- **Exercises**:
(A) Summarize the passage on validating XML against a DTD with NotesSAXParser in two sentences.
(B) Pick up the NotesSAXParser validation text after its last line and keep writing.

- **Quoted text**:
• • • • • • •
A caveat that most forget to mention is that the name of the top-level element should be named in the DTD import (<!DOCTYPE names SYSTEM…).

<!ELEMENT names (name*)>
<!ELEMENT name (first,last)>
<!ELEMENT first (#PCDATA)>
<!ELEMENT last (#PCDATA)>

Left is only to tell the NotesSAXParser to validate the parsed XML document against the specified DTD using the InputValidationOption-property (see code in bold).

Sub Initialize
  Dim session As New NotesSession
  Dim stream_xml As NotesStream
  Dim parser As NotesSAXParser

  Set stream_xml = session.CreateStream()
  Call stream_xml.Open("c:names.xml")

  'create validating parser
  Set parser = session.CreateSAXParser(stream_xml)
  parser.InputValidationOption = VALIDATE_ALWAYS

  'declare events
  On Event SAX_StartElement From parser Call SAXStartElement

  'start parsing
  On Error Goto catch
  Call parser.Parse()
• • • • • • •
- **Excerpted records**:
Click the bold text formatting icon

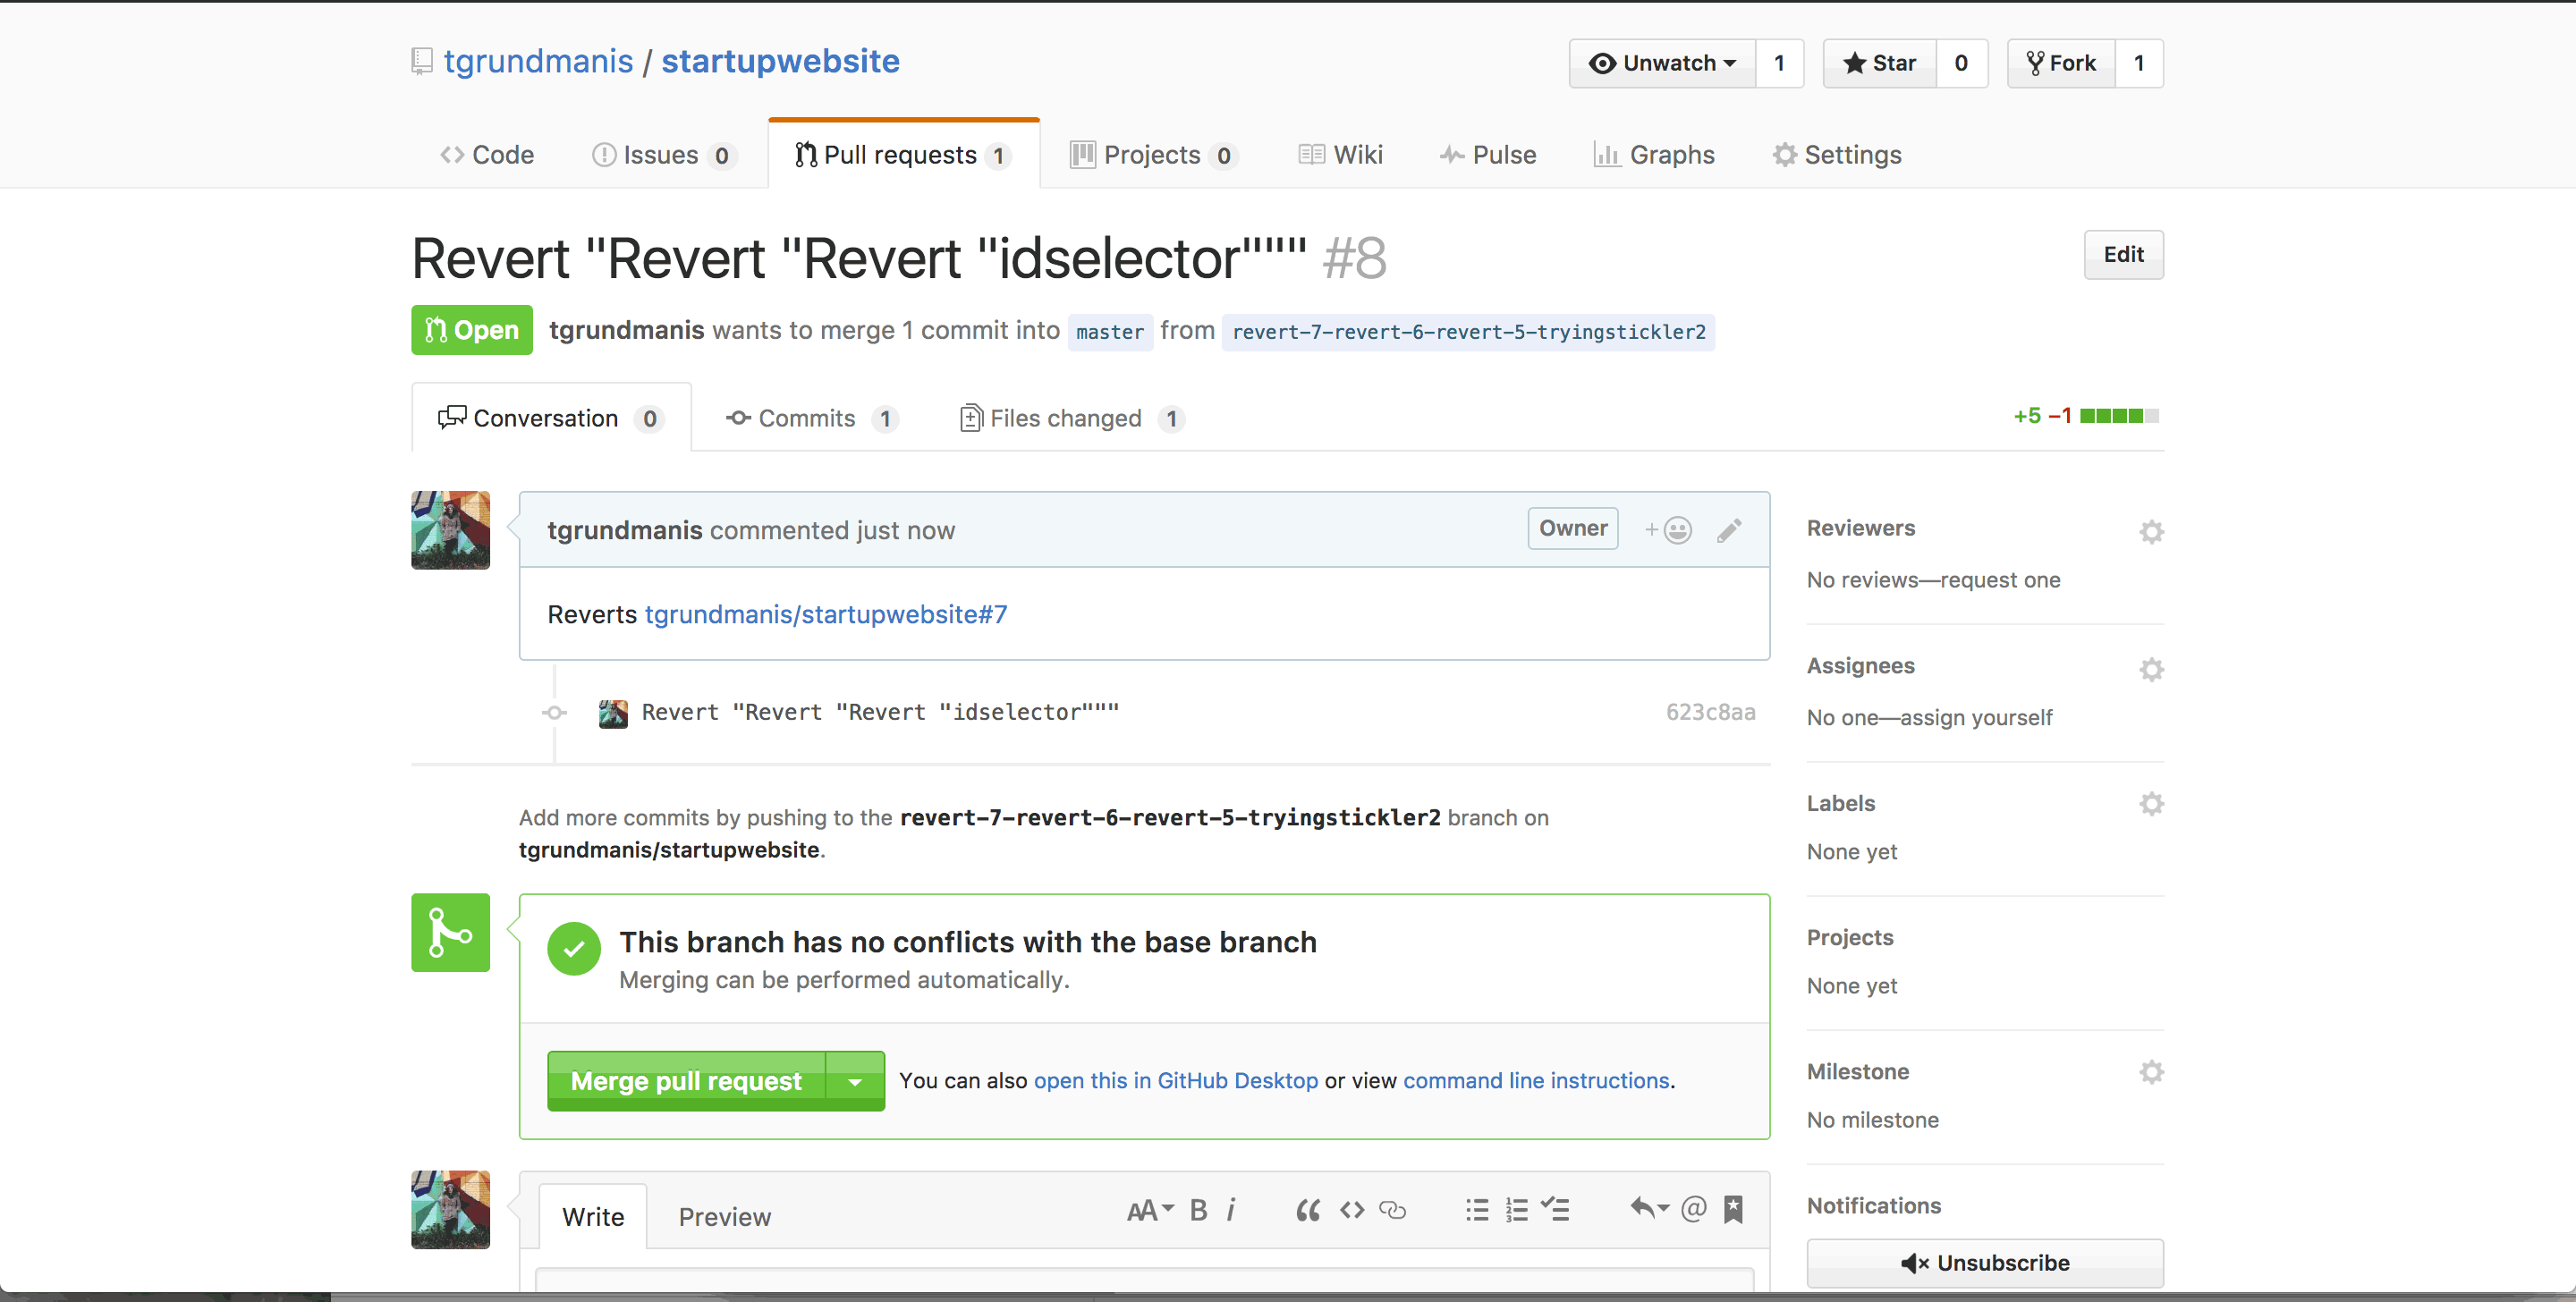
• • • • • • •
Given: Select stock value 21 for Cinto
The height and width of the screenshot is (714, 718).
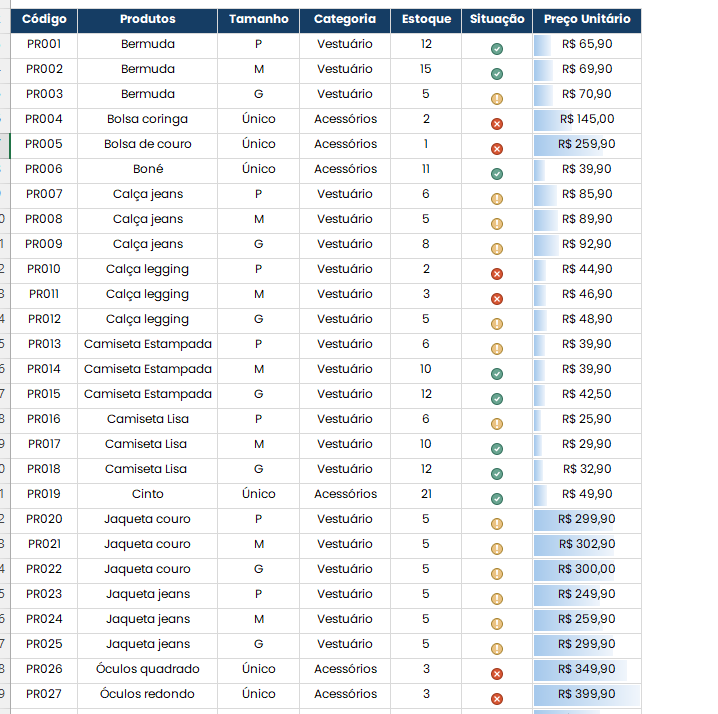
• • • • • • •
- **Expected outputs**:
(A) The name of the top-level element has to be given in the DTD import declaration, a caveat most people forget to mention. After that, the only remaining step is to tell the NotesSAXParser to validate the parsed XML document against the DTD by setting its InputValidationOption property, which the sample code sets to VALIDATE_ALWAYS.

(B)
  Exit Sub
catch:
  Msgbox parser.Log
  Resume finally
finally:

End Sub

Public Sub SAXStartElement(Source As NotesSAXParser, Byval ElementName As String, Attributes As NotesSAXAttributeList)
   Print "Encountered start of element: " + ElementName
End Sub

The above code can be copied into an agent in Domino Designer if you want to play around with it. To play around with it change the XML (e.g. by adding multiple “name”-elements and having the last one be invalid) to see how the violation isn’t reported until encoutered. Both the XML and the DTD goes in the root of the C-drive as the code is written.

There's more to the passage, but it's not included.